Fig. 10.—Electrometric Apparatus.
The following table shows some results obtained on puer liquors before and after skins have been put through. p+H has been called by Sorensen the exponent of the hydrogen ion concentration C, and is defined by the equation
p+H = log 1/C
i.e. it is equivalent to the logarithm of the reciprocal of the factor of normality of the solution with respect to the hydrogen ions.[69] p+H for pure water or a neutral solution is 7, corresponding to 0·69 volts. The measurements were made on filtered puer liquors, using a N/1 KCl calomel electrode as auxiliary, the capillary of the electrode being filled with 3·5N potassium chloride:—
No. | Before goods. | After goods. | ||
Volts. | p+H | Volts. | p+H | |
1 | 0·560 | 4·7 | 0·755 | 8·16 |
2 | 0·585 | 5·16 | — | — |
3 | 0·600 | 5·4 | 0·658 | 6·44 |
4 | 0·595 | 5·35 | 0·710 | 7·35 |
5 | 0·600 | 5·4 | 0·725 | 7·6 |
6 | — | — | 0·770 | 8·35 |
No. 6 was a very old “spent” liquor. The mean hydrogen ion concentration before goods was 0·588 volt, i.e. the concentration was 10-5·32 normal equivalent to 0·00000479 grm. per litre of hydrogen ions. Therefore the value of p+H was 5·32. A solution of hydrochloric acid of the same strength by titration consumed 0·7 c.c. N/1 alkali per 100 c.c. Measured by the electrometric apparatus, it showed 0·410 volt, corresponding to p+H = 2·1, or a hydrion concentration of ·0079N. In other words, the HCl solution has an acidity or strength 1600 times that of the puer liquor.
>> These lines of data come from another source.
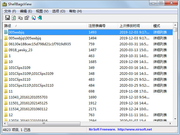Open the 帮助 (H) menu
The height and width of the screenshot is (135, 180).
(x=75, y=11)
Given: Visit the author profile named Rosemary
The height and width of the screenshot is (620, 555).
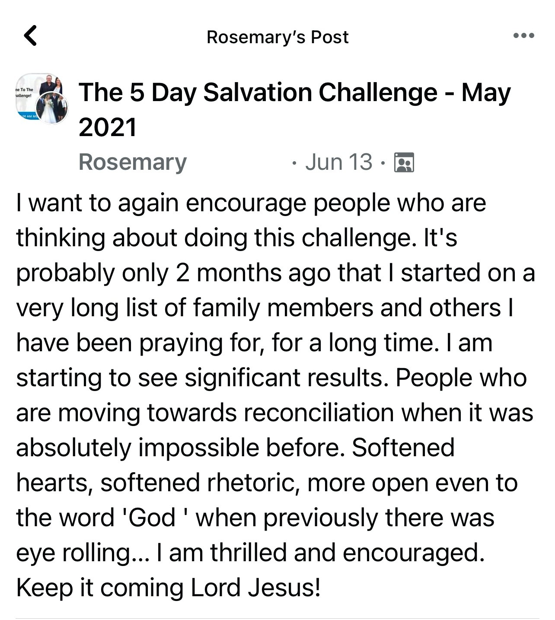Looking at the screenshot, I should tap(132, 162).
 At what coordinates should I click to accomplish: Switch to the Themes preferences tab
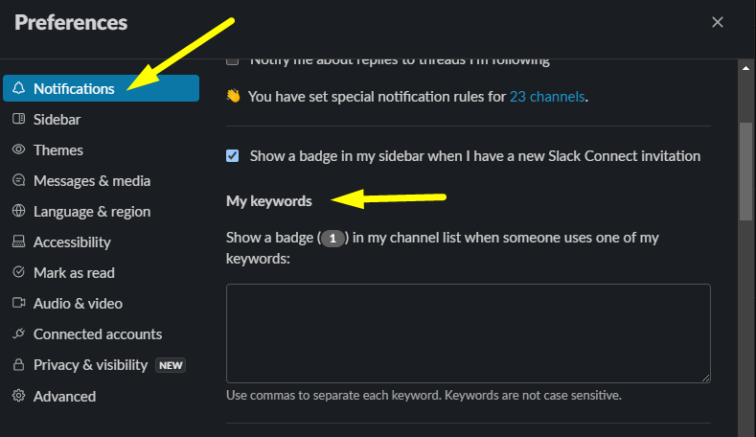click(58, 150)
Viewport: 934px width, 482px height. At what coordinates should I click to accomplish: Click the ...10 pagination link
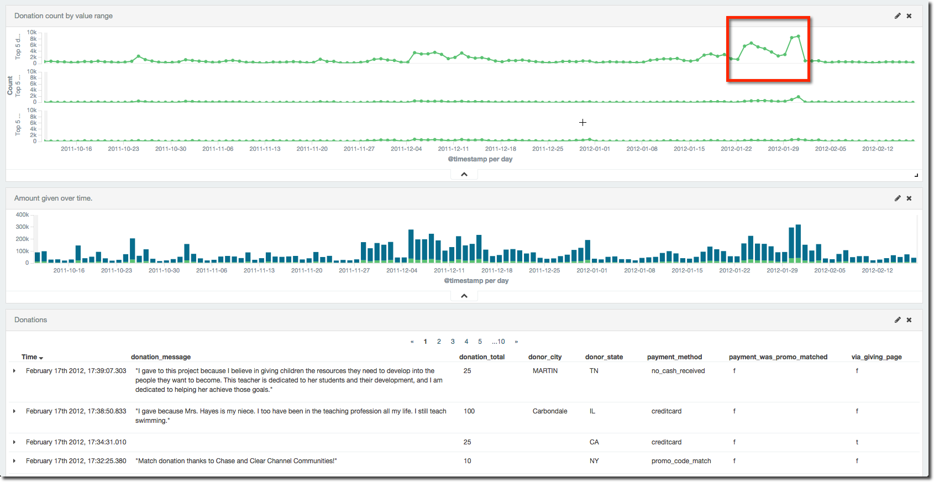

The mean hydrogen ion concentration of the liquors after goods was 0·000000076 grm. per litre, corresponding to 0·715 volt and p+H = 7·12, i.e. the liquor was alkaline to a slight extent. For comparison saturated lime-water gave a reading of 1·01 volt, corresponding to p+H = 12·5.
The hydrogen ion concentration is of the greatest importance for the proper action of the enzymes in the bate;[70] we shall, however, treat of this in Chapter [VII].